Glycaemic Alterations in ICU

• Conditions: Diabetes Mellitus

• Registration Number: NCT02516358
• Lead Sponsor: Catholic University of the Sacred Heart

Brief Summary

To quantify the local prevalence of diabetes mellitus in critically ill patients. To understand whether a correlation does exist between premorbid glycaemic control and glycaemic status in ICU. A subgroup analysis will be conducted to investigate whether a relationship does exist between Neuron Specific Enolase levels and glycaemic disorders.

Detailed Description

The aim of this study is to determine the local prevalence of critical illness-associated hyperglycaemia (CIAH) and recognised and unrecognised diabetes, as well as to evaluate how premorbid glycaemia impacts the relationship between three glycaemic domains and mortality.

The investigators will calculate the Time In Range (TIR, 70-180 mg/dl) and evaluate distribution of percentage time in range for non-diabetics and diabetics patients, in order to understand the association between TIR and survival in both groups of patients (patients with diabetes and patients without diabetes).

In view of the potential adverse effects of hyperglycaemia, hypoglycaemia and glycaemic variability on the brain, the investigators will dose Neuron Specific Enolase in critically ill patients.

The aim is to define if a biochemical correlation does exist between critically ill dysglycaemia and NSE plasma concentration.

Study Timeline

• Study First Submitted: 2015-05-20
• Status Verified: 2015-08
• Study First Submitted QC: 2015-08-03
• Study First Posted: 2015-08-05
• Last Update Submitted: 2015-08-31
• Study Start: 2015-09
• Last Update Posted: 2015-09-01
• Primary Completion: 2016-02
• Study Completion: 2016-09

Recruitment & Eligibility

• Status: UNKNOWN
• Sex: All
• Target Recruitment: 100

Inclusion Criteria

• ICU patients
• expected ICU length of stay > 48 hours

Exclusion Criteria

• age <18 years
• ICU length of stay <48 hours
• diabetic ketoacidosis
• hyperosmolar nonketonic hyperglycaemia syndrome
• pregnancy
• hypoglycaemic coma
• acute or acute on chronic liver failure, liver transplantation or end-stage liver disease.

Study & Design

• Study Type: OBSERVATIONAL
• Study Design: Not specified

Primary Outcome Measures

Name	Time	Method
Change in glycaemic blood levels during ICU stay	Glycaemic values expressed as mean glycaemia will be collected at the baseline and every 8 hours for the duration of ICU stay, expected average of 10 days per patient.

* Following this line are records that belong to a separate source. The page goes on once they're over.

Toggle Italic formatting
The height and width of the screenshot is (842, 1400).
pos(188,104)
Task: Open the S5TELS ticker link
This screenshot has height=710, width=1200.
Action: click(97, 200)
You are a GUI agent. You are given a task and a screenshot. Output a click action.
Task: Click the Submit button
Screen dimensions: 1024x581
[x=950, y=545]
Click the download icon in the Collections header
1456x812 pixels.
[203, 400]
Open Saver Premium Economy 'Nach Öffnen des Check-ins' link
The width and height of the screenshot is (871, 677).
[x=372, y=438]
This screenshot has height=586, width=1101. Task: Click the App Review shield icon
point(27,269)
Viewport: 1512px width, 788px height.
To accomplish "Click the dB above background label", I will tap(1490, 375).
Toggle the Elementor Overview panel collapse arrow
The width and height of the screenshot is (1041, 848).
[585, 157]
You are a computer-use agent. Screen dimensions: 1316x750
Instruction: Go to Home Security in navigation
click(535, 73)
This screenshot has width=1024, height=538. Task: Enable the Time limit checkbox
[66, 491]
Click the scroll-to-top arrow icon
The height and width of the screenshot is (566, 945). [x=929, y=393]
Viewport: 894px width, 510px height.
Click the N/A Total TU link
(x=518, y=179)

Secondary Outcome Measures

Name	Time	Method
Coefficient of variation of blood glucose levels	Time point A:24 hours. Time point B: 48 hours after ICU admission. Time point C: for the duration of ICU stay, an expected average of 10 days per patient.	Coefficient of Variation, calculated as a percentage
Episodes of hyperglycaemia (number)	For the duration of ICU stay, expected average of 10 days per patient.
Days of continuous renal replacement therapy	Participants will be followed for the duration of ICU stay, expected average per patient: 10 days
Neuron Specific Enolase (NSE) blood levels and glycaemic disorders	NSE collection: Time point A: ICU admission. Time point NSE: 48-72 hours after ICU admission	To detect a correlation between NSE levels and glycaemic alterations in both diabetic and non diabetic patients.
Days of mechanical ventilation	Participants will be followed for the duration of ICU stay, expected average per patient: 10 days
Time in glycaemic Range (TIR)	Time point A:24 hours. Time point B: 48 hours after ICU admission. Time point C: for the duration of ICU stay, an expected average of 10 days per patient.	Evaluated in hours TIR/ total hours in ICU; calculated as a percentage
Episodes of hypoglicaemia (number)	For the duration of ICU stay, expected average of 10 days per patient.